I shall now discuss a Nominalist account and attempt to show that it is not only preferable to a realist approach, but that it captures our use of language with regards to objects. Put simply, Nominalists hold that universals are not to be included in our ontology, that they do not exist. All that exists are particular objects. We group them, not by virtue of their pertaining to one universal or another, but as a convention of language based on our perceptions of them. For example, we find that looking at a clear sky, a clean body of water and a lapis gives us a similar colour sensation; so we group them under the name blue. Similarly, we observe that certain water fowl share certain biological features and call them ducks.

Imagine that we were to come across a society of people, perhaps in some hitherto undiscovered under croft of central hall, that only had words for juxtaposed pairs of colours and instead of individual colours. Imagine also that they group lake-life not by physiognomy but by habitat. What would a realist say about such a society? It seems they will have to say that the new society has plainly missed the point: after all, on the realist account, the new society has merely failed to recognise the universals of blueness and duckness. Does the difference in our ways of grouping rest on some superior knowledge of reality? I think not. The Realist might try to object that there is in fact a form of the new society colour, bleen (a juxtaposition of blue and green), or the new society genus Derwentium (those animals and birds which nest around Derwent College).

However once this step has been made there may be no going back; are we then to suppose that there are universals which correspond to every conceivable mode of grouping objects? Positing a universal for every group of objects defeats the purpose of universals as a means of distinguishing objects: we are left in the same position as if there were no inherent relations between objects and with a cumbersome and pointless ontology. If the determined realist still wants to object, they may account for the difference in our use of language and deny that all conceivable universals exist, by saying that universals only exist when matching actual (rather than merely possible) language forms. At this stage, the realist must have some account of language’s ability to create universals that are mind-independent, spatiotemporally dispersed objects, and also the ontological status of language itself as being mind independent. Without doing so their position collapses into nominalism.

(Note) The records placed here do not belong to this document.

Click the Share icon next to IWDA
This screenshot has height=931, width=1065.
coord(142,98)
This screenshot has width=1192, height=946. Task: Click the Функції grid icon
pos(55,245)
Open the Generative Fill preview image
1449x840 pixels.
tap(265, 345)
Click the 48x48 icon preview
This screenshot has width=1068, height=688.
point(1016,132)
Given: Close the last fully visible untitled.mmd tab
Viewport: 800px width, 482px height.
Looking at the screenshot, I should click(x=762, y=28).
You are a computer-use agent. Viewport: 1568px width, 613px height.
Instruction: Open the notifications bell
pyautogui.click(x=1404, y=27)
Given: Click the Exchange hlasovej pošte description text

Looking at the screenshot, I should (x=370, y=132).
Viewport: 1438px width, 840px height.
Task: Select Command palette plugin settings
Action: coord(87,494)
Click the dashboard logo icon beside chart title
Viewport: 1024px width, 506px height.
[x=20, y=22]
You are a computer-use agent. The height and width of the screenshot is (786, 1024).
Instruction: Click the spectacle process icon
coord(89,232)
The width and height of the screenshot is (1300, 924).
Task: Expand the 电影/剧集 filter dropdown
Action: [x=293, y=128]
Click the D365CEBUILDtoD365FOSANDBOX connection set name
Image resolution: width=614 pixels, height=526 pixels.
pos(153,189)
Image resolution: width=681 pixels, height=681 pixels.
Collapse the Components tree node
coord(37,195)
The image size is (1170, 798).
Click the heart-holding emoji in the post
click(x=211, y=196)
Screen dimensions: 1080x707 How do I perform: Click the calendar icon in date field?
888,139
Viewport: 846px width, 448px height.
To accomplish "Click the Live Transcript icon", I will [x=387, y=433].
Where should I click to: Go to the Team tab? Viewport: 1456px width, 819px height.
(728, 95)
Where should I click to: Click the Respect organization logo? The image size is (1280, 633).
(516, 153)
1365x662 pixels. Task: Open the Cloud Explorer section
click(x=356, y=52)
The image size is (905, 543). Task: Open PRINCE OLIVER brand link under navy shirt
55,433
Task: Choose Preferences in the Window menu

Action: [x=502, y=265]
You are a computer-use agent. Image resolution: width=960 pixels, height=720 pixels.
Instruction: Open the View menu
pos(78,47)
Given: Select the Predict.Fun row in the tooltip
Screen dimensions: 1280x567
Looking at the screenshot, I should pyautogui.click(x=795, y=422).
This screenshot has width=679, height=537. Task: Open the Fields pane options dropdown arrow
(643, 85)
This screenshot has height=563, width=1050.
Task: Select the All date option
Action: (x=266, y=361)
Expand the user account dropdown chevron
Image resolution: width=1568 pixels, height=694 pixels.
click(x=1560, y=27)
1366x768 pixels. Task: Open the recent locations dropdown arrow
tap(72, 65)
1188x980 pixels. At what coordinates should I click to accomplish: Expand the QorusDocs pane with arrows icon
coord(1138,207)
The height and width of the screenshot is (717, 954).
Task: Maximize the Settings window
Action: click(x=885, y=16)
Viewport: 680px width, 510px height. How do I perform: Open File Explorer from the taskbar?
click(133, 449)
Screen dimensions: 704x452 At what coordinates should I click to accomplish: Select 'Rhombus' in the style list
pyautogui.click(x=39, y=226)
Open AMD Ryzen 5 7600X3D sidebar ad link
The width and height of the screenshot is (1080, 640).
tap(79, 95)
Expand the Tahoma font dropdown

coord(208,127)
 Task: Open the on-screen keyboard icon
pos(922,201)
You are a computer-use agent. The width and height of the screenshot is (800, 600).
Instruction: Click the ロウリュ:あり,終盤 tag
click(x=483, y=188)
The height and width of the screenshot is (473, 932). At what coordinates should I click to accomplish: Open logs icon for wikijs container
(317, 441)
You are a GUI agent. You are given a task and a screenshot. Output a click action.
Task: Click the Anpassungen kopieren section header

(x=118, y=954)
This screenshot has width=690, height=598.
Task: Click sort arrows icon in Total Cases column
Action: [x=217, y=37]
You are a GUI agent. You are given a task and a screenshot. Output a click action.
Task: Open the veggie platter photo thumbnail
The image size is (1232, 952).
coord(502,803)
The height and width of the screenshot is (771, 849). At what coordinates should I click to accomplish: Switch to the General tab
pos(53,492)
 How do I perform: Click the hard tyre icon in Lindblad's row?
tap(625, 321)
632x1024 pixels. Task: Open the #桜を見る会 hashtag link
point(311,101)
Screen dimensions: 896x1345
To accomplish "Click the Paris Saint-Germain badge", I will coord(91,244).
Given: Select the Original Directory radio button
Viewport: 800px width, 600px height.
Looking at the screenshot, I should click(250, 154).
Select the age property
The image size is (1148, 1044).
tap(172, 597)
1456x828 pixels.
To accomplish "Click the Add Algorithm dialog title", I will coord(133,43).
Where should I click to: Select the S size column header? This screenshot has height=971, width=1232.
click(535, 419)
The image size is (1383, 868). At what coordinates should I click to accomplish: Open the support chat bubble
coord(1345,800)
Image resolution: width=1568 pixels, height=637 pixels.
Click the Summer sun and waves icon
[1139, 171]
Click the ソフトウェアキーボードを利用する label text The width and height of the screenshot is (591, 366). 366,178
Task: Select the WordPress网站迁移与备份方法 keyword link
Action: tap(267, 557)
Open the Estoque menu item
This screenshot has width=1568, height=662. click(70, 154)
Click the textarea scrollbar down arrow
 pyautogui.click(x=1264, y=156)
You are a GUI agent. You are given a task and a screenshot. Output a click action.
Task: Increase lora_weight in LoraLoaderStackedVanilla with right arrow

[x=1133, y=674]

In our ordinary speech we talk about an object being blue or being a duck; we do not talk of it being an instantiation of such and such universals. Imagine someone telling you that they have adopted one of the campus ducks; you naturally ask which one, and they reply ‘the instantiation of duckness instantiating beakedness, featheredness and goldness’. This shows how realism is at odds with our everyday language use for two reasons. Firstly it would obviously have made more sense had he said ‘the golden duck’. And secondly, a full realist unpacking of the event would have meant I had to cash out ‘imagining’, ’someone’, ‘telling’,’you’, ‘adoption’,’one’ and ‘campus’ in terms of their relevant universals. However we can understand the event without talking or even thinking about any universals; by contrast nominalism states that our grouping of objects and defining them thereby is just a convention of our language, there is no special relation of object to properties to look for behind the use of the phrase ‘the golden duck’.